Please write the next part of the commentary on Scottie Pippen's Bulls contract, picking up after its last sentence.

Page =>
[start]

The deal that Pippen asked for in 1991 paid him $19,445,000 over seven years. The made Pippen one of the most egregiously underpaid players in the NBA, but Pippen signed the deal over Reinsdorf’s objection. He told Pippen at the time the deal was a mistake, but there would be no renegotiation at the time Pippen realized it.
Pippen also failed to understand his role as a commodity for the Bulls. Employers enjoy portraying themselves as a family, and young employees buy that lie. Businesses are not families, and employees – first and foremost – are assets. If an asset is better utilized in an exchange with another business, then management would be irresponsible to not make the deal.
Krause, while indelicate to the point of idiocy in the way he spoke publicly about trades and contracts, was 100% right. Athletes are acquired and disposed of regularly, and those who covet security and the power of self-determination are in the wrong business.
And those who sign long-term deals that guarantee financial security for their family need to understand a signature conveys agreement with the terms of the deal. Pippen signed a seven-year deal, not a six year deal with an option for a seventh. Contracts mean something.
Pippen always seemed to have a childish lack of understanding of basketball and business compared to Jordan. While Jordan needed Pippen to win six championships, Pippen needed Jordan more – much more.

[end]

Listed entries =>
[start]

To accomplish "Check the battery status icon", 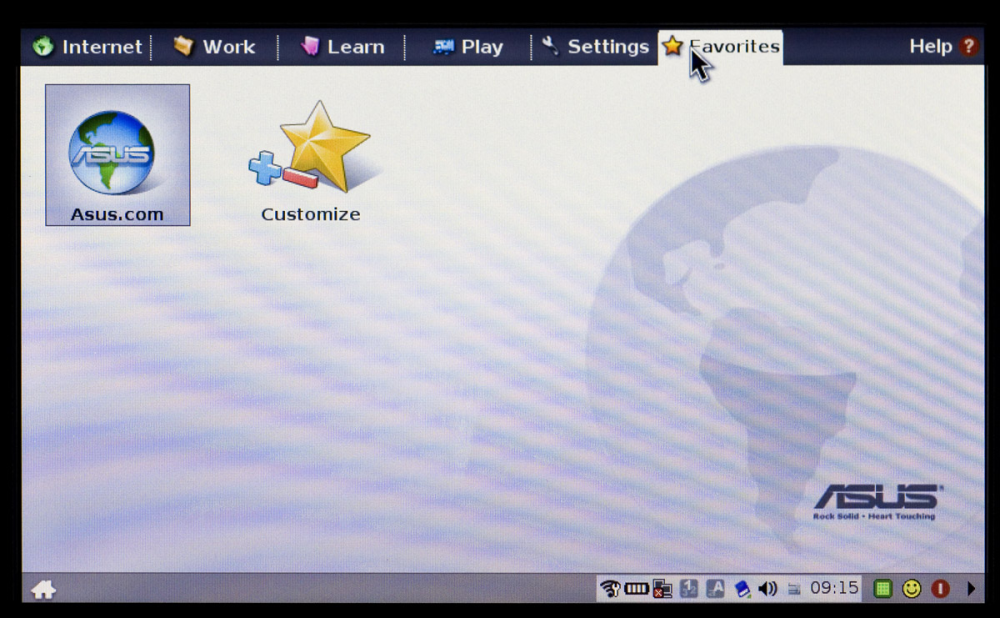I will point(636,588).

[end]
[start]

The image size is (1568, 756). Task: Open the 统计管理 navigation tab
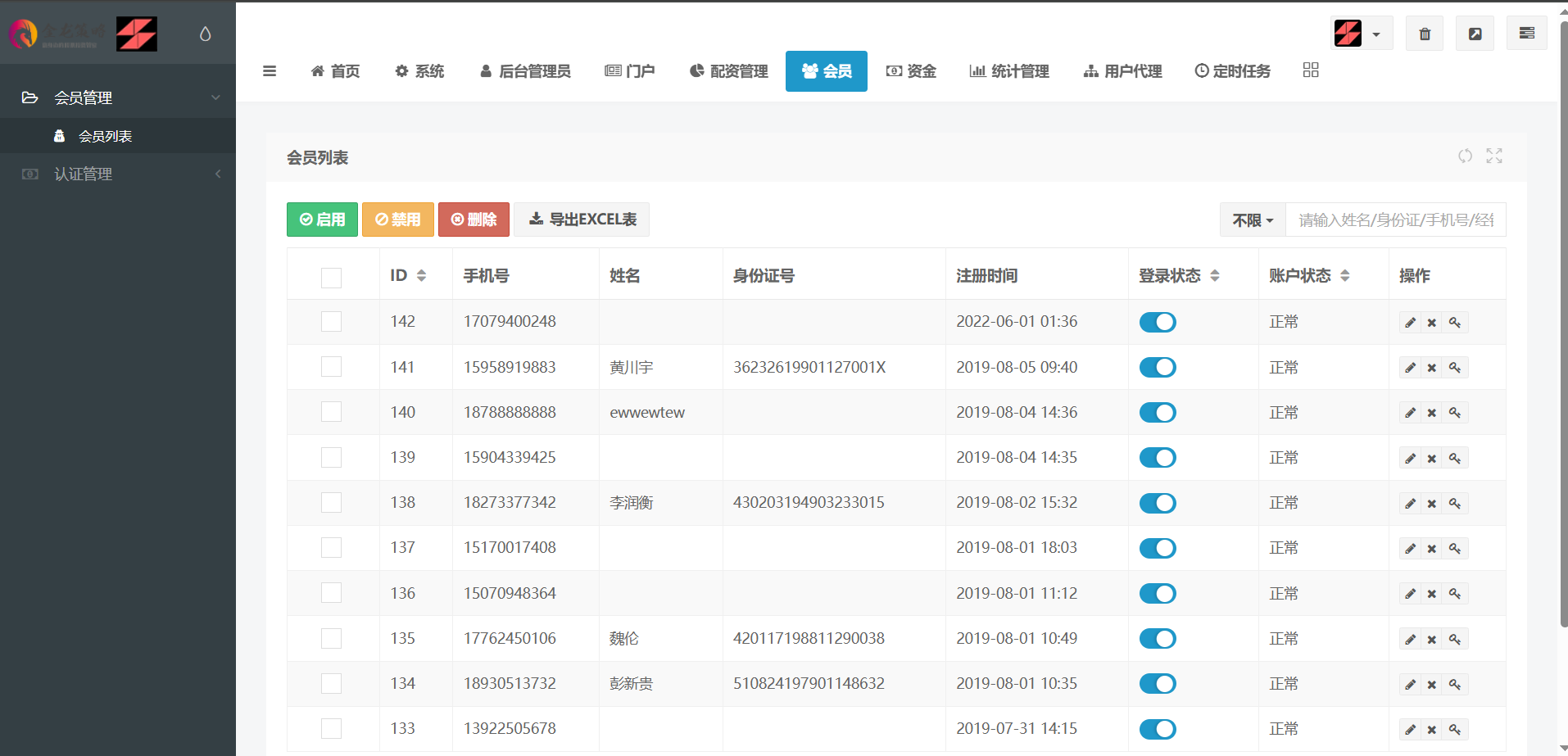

[end]

Task output =>
Few can compare to Jordan on or off the court. He is not only the best player ever, but one of the best business people. Jordan understood that the greatest portion of his wealth would be generated through marketing where earnings are unrestricted by salary cap. Pippen focused on all the wrong details. He responded to problems with anger rather than solutions.
In 1994, Pippen was charged with a misdemeanor gun charge after Chicago PD found a 38-caliber handgun in his Range Rover. Pippen said at the time he had the gun in his vehicle because he was concerned people might recognize and rob him. His SUV carried a vanity plate “DA PIP.”
That’s Pippen. He could have changed the plate to one without his name – or carry a gun. The best solution to the problem was self-evident, but his response only threatened to create a new set of problems.
Part of the fascination with The Last Dance is to see how this great team composed of flawed parts came together to forge a championship run that has been unequaled in the last half century of American professional sports.
Krause – awkward and horrifying in his insecurity and arrogance. Jordan – relentless in his demanding leadership. Pippen – petulant and bitter as the all-time best NBA wingman. Dennis Rodman – agonizingly self-destructive in all facets of life other than rebounding. Phil Jackson – self-acknowledged genius conductor of this wacky orchestra.
Eight more episode. Can’t wait.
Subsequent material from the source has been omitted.